Изменить размер шрифта - +

Будь мои ученики детьми буржуа — другое дело.

Дети буржуа понимают все. Самая их суть предполагает ум. Если ты буржуа и не умен, ты, значит, дурак; а к детям пролетариев это, само собой, не подходит. Их никто не упрекнет в том, что они чего-то не понимают. Напротив, обнаружить невежество и непонимание именно там, где хочешь их обнаружить, даже как-то приятно. В противном случае мир не был бы тем, что он есть.

Порядок господствует в Сотанвиле, как круглое белое солнце. Некая легкость, веселье одушевляют багровые телеса, которые стекаются к шикарному водопою «Парижанина» — ресторана-кабаре деловых людей. Здесь утоляют жажду пивом всевозможных сортов: светлым, черным, даже рыжим, если угодно, только плати денежки, однако говорить об этом вслух не принято. Каждый вечер, после десяти, какая-нибудь «всемирно известная звезда» увеселяет посетителей куплетами или смачными шуточками, нет, здесь не соскучишься! Это, можно сказать, самое веселое место в Сотанвиле; но нужно располагать возможностями, то есть бумажником и задницей, достаточно объемистыми, чтобы удостоиться места на красной коже банкеток. У входа, перед вертящейся дверью, высокий парень в каскетке и ливрее отказывает всем, кто недостаточно обрюзг.

Я ощущаю вокруг себя эту дряблость. Люди вызывающе довольны своим жиром. У них в артериях не кровь, а топленое сало; они именуют это холестерином; в Сотанвиле холестерин — неотъемлемый атрибут богатства.
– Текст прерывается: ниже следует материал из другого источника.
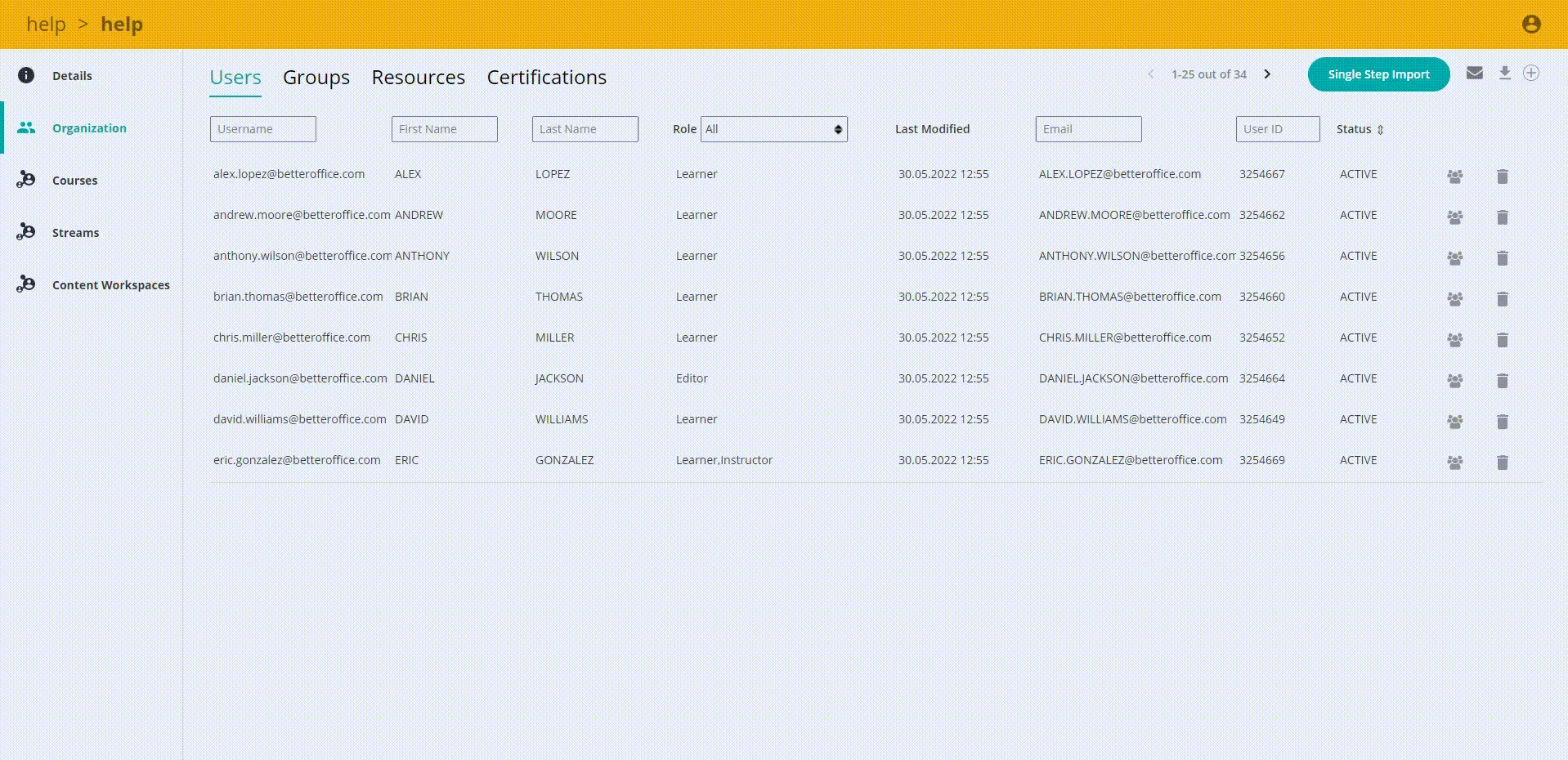
Task: Open groups icon for Brian Thomas
Action: tap(1454, 299)
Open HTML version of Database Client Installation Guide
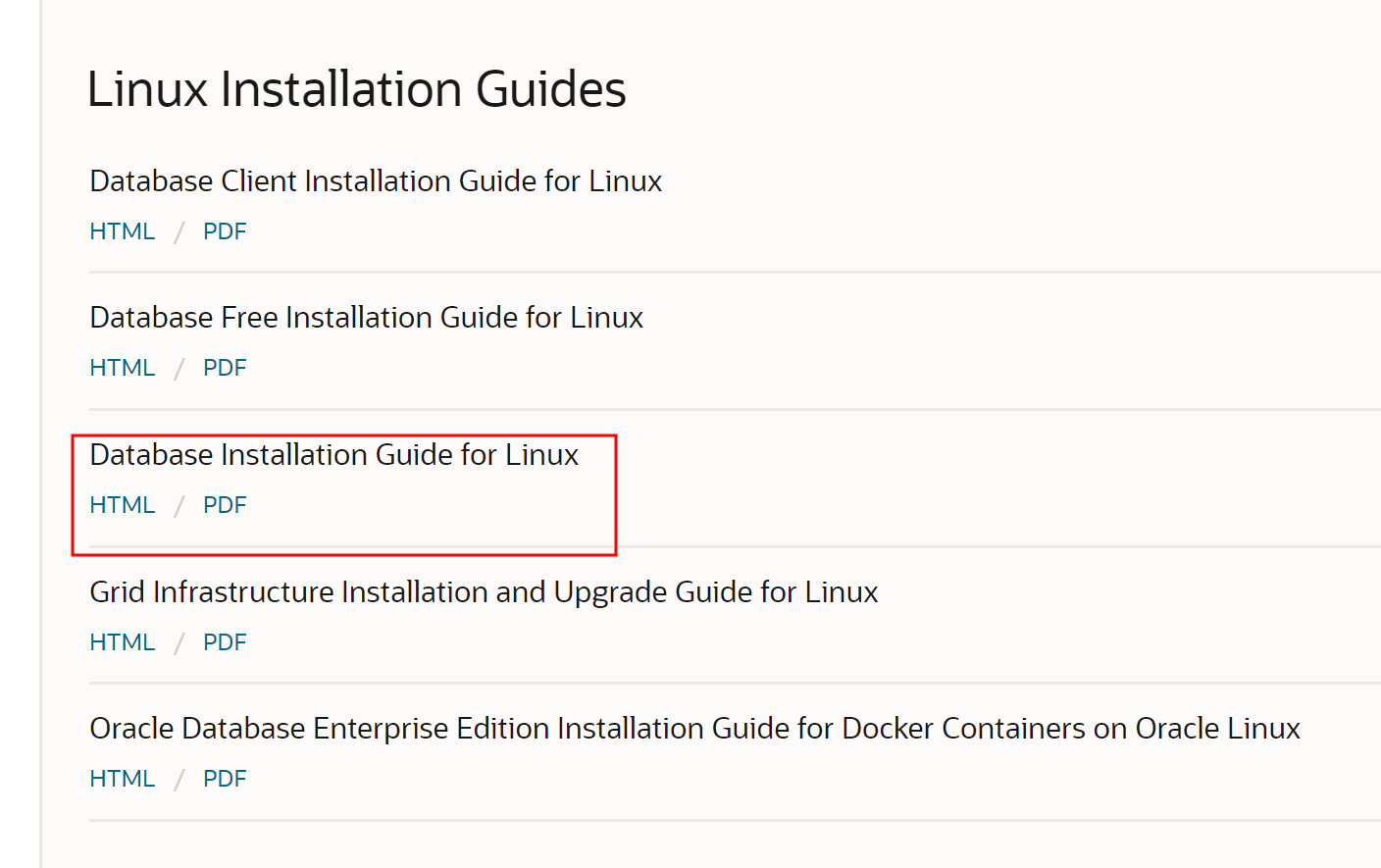Screen dimensions: 1381x868 pyautogui.click(x=122, y=231)
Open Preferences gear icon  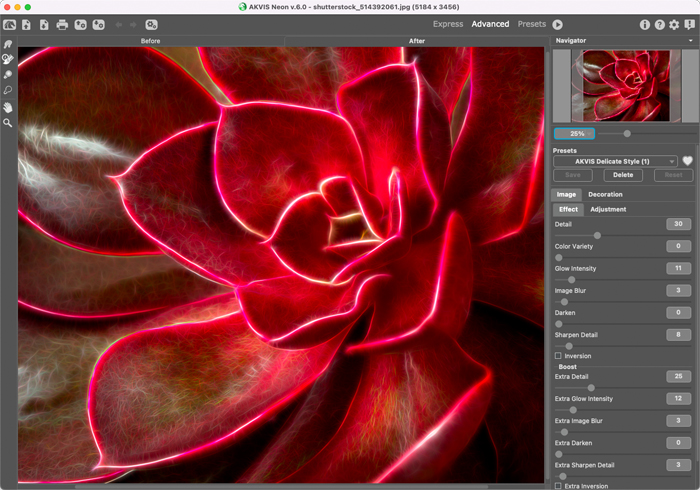point(674,24)
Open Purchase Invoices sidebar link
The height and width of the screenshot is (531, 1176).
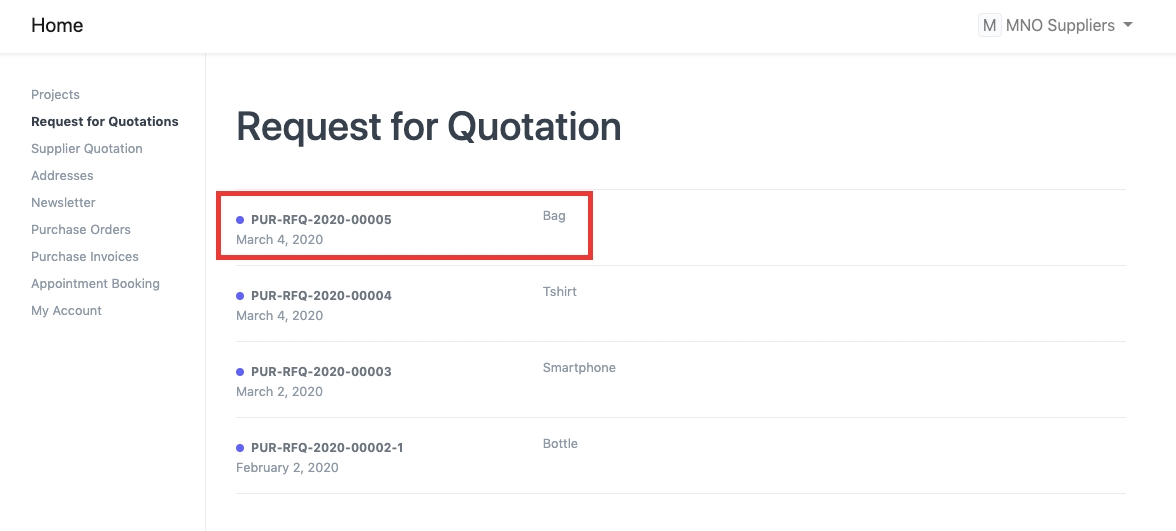click(85, 257)
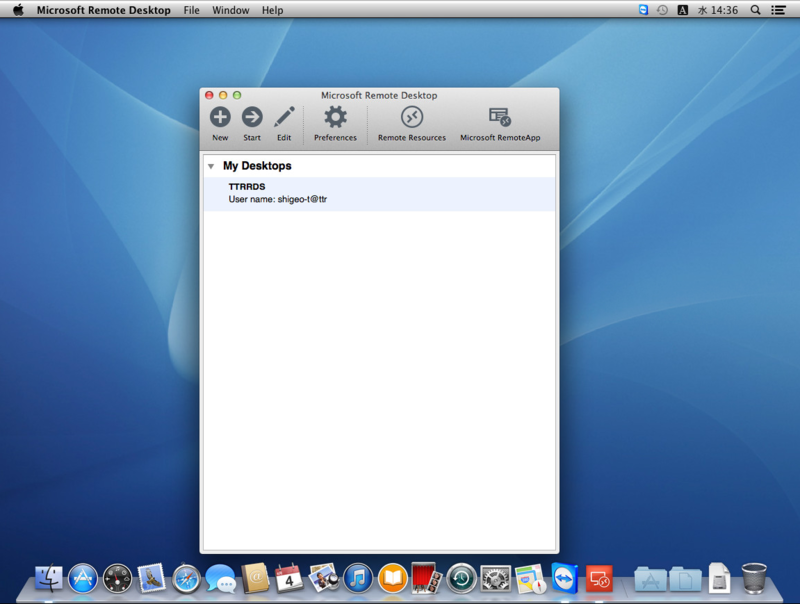The height and width of the screenshot is (604, 800).
Task: Open the Help menu
Action: [272, 10]
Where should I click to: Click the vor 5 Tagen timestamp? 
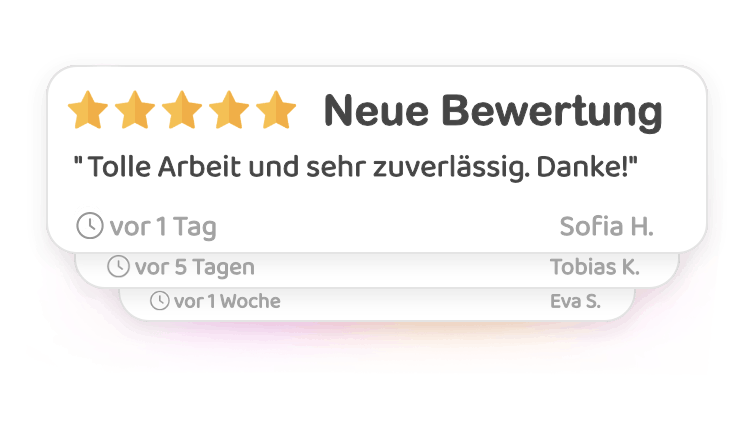[194, 267]
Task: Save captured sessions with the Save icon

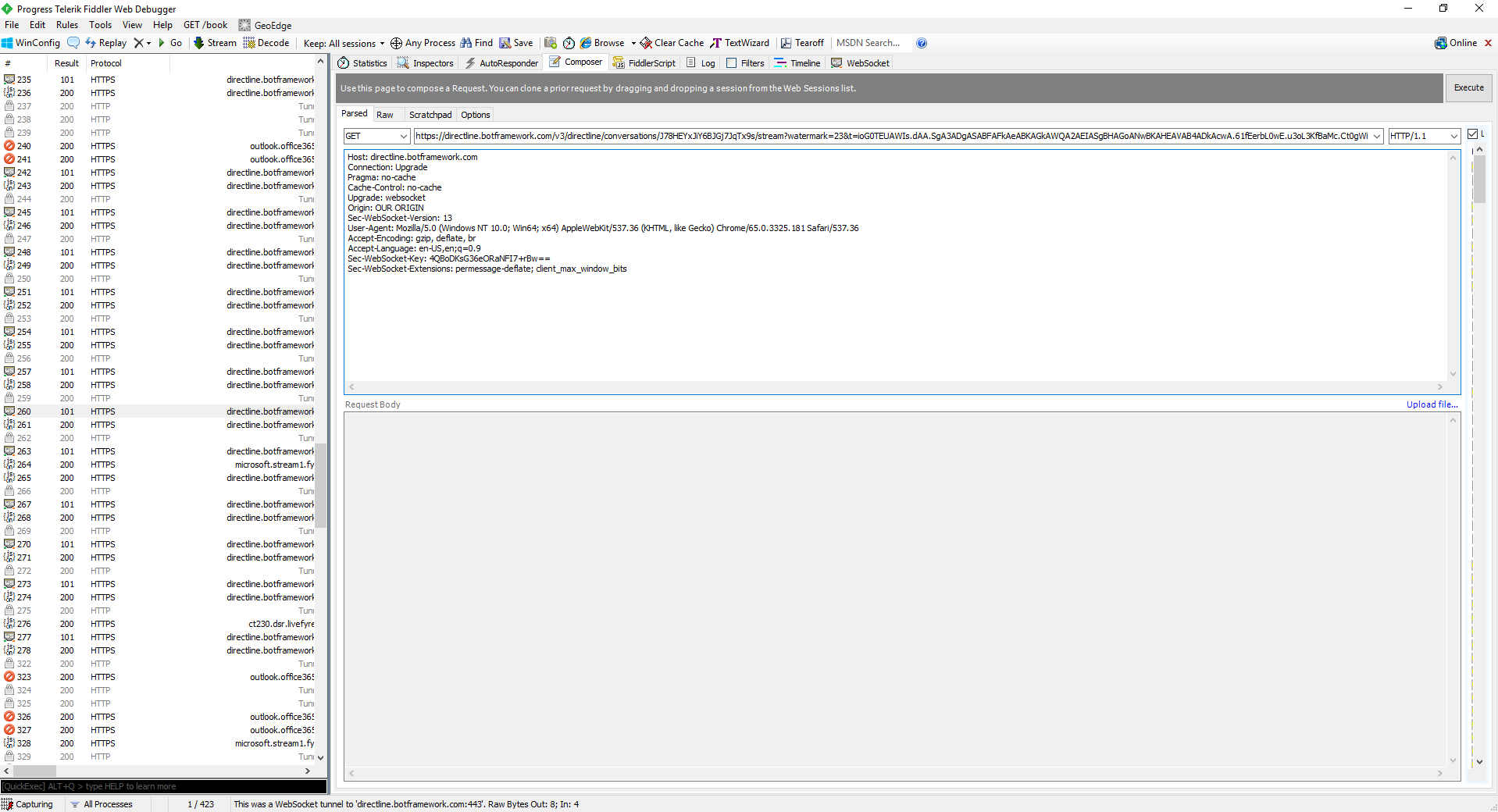Action: tap(515, 43)
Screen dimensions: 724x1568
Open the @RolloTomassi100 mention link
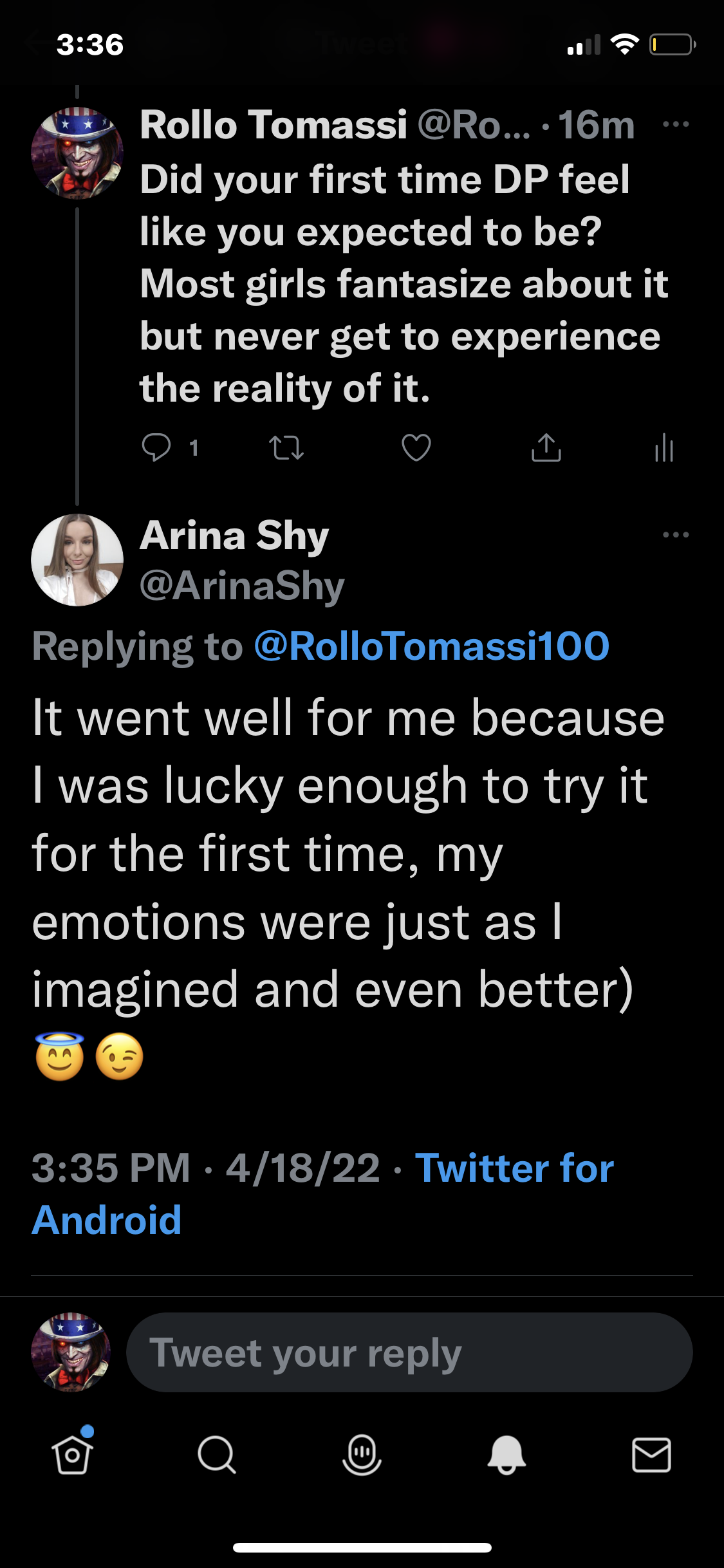tap(432, 646)
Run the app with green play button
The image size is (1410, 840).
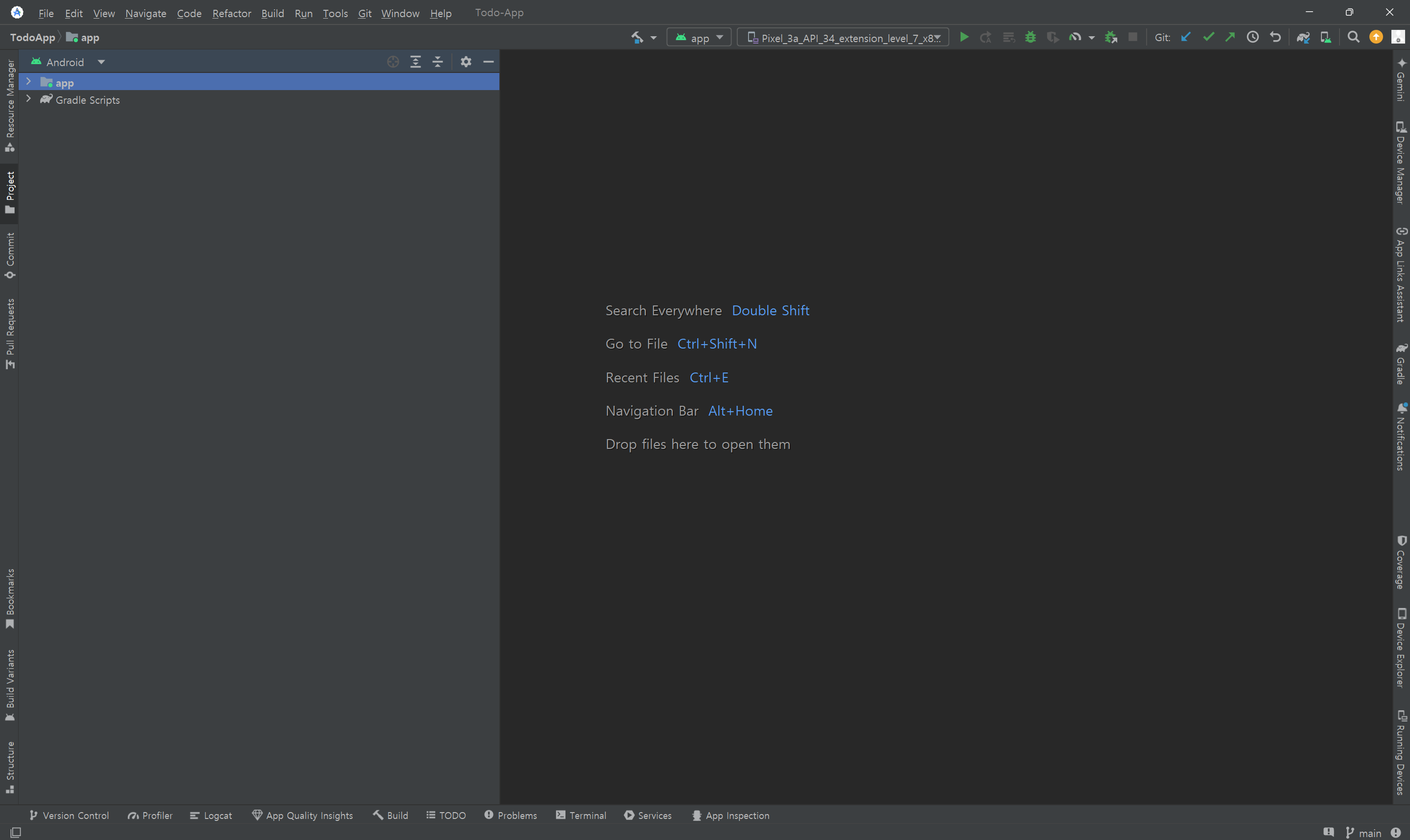point(964,37)
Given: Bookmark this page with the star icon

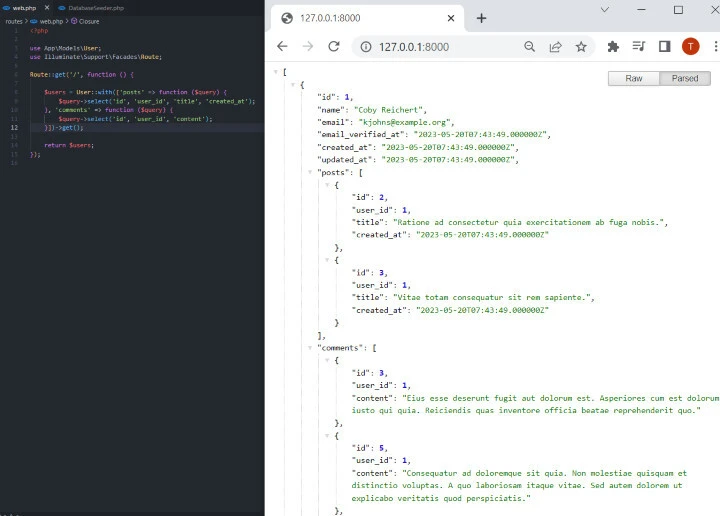Looking at the screenshot, I should [x=581, y=47].
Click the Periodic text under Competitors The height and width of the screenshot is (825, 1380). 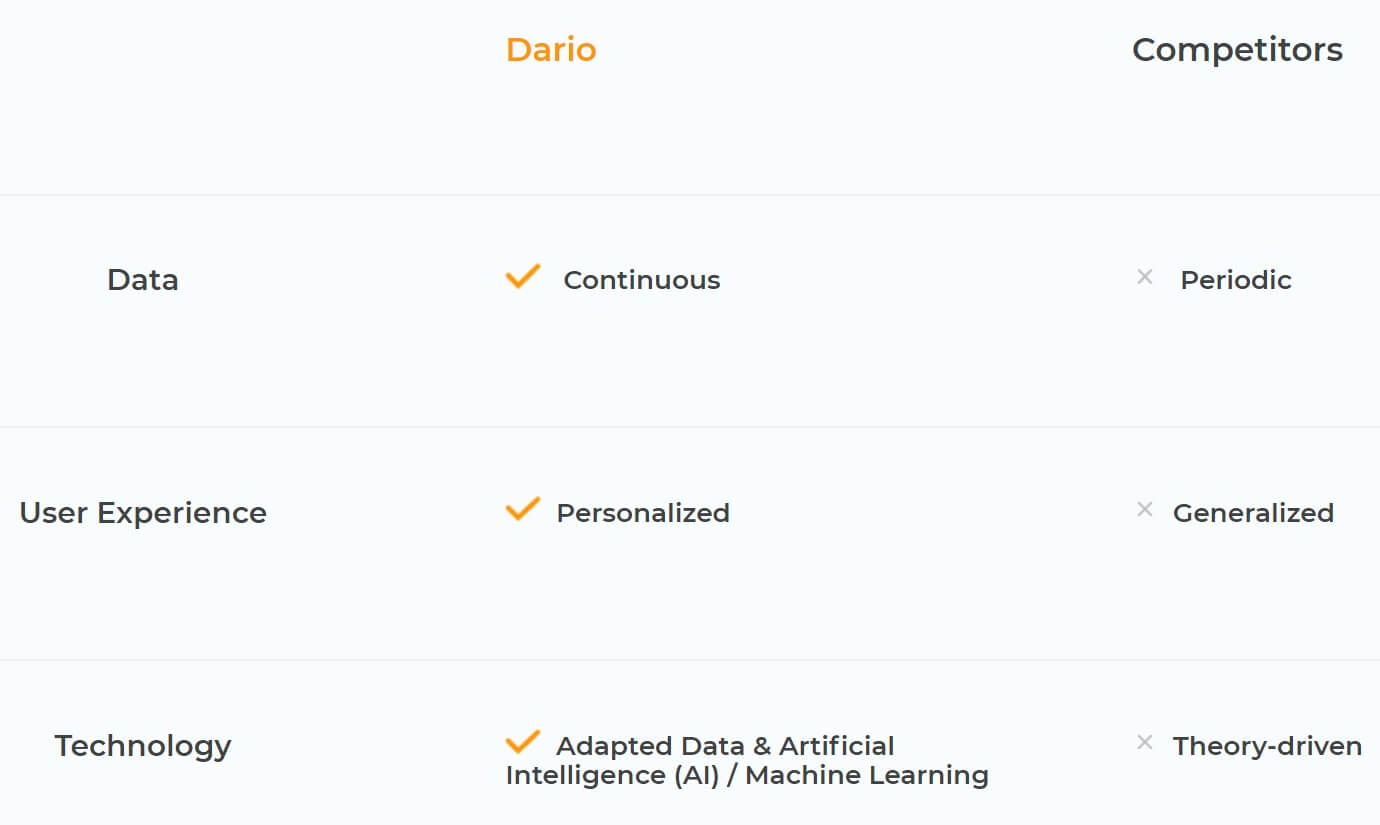click(x=1236, y=280)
Жены всех этих типов, посасывающих пиво, стоят у аптечного прилавка, терпеливо выжидая, пока подойдет их очередь, болтают, держа друг друга за руки, хвосты или хоботы, нашаривая в сумочке из змеиной кожи рецепт клиники, дарующий им привилегию растворять в стакане воды прибавочную стоимость супружеской коммерции: ведь должно же, согласитесь сами, давать им какие-то права то, что некогда они решились лечь под этих грузных самцов.

Что бы сталось с ними, с этими буржуазными дамами, не будь аптекаря, этого исповедника, которому удается совладать с их запорами? Деньги, как известно, причиняют уйму хлопот и подрывают здоровье; нужны лекарства; уйма всевозможных лекарств; по лекарству на каждый орган этих дряблых механизмов, которые усложняются с каждым лишним миллионом; разве вы, бедняки, можете знать, сколько метров кишок помещается в этом необъятном брюхе?

Коэффициент плотности ювелирных магазинов столь же поразителен, как и количество аптек. Сотанвиль таит богатство за кирпичом своих стен. По вечерам главная площадь и Лилльская улица принаряжаются сверканием витрин.

У ювелира очереди нет; обстановка не располагает к кудахтанью, в ней есть нечто торжественное. Входят, усаживаются. Их усаживают. Молчаливо ждут, пока им продемонстрируют крохотный тотем, золотой или бриллиантовый. Указательным пальцем направляют руку представителя ювелирного искусства под стеклом витрины к объекту, к источнику наслаждения.

Ибо эти коровы услаждают себя. Пока мужья сидят в «Парижанине», расстегнув нижние пуговицы на жилете, эти роскошные вдовы предаются ювелирным оргазмам.

Платьев или пальто они не покупают; это вещи легкомысленные; легкомысленные, ибо изнашиваются и протираются, а христианская мораль учит нас не дорожить преходящим. Только ювелир и аптекарь могут предложить удовлетворение под стать этой морали. Аптекарь — поскольку субстанции, покупаемые у него, поглощаешь, как поглощаешь благодать и отпущение грехов; поскольку его пилюли и микстуры, хоть и растворяются, но растворяются в твоем теле, в твоем существе. Ювелир — поскольку субстанции, покупаемые у него, нетленны, подобны — почти подобны — небесным светилам; они передаются из поколения в поколение и будут, даст бог, передаваться, пока существуют на небесах звезды и буржуа.

 

Последние дни я болтал с учениками. Мы теперь лучше понимаем друг друга; они уже не обижаются на меня за то, что я не Заратустра; более того — они меня чуточку жалеют: они многое усвоили, поняли, например, что и преподаватель философии с дипломом имеет право быть жалким типом; в определенном смысле, как всякий другой, как они.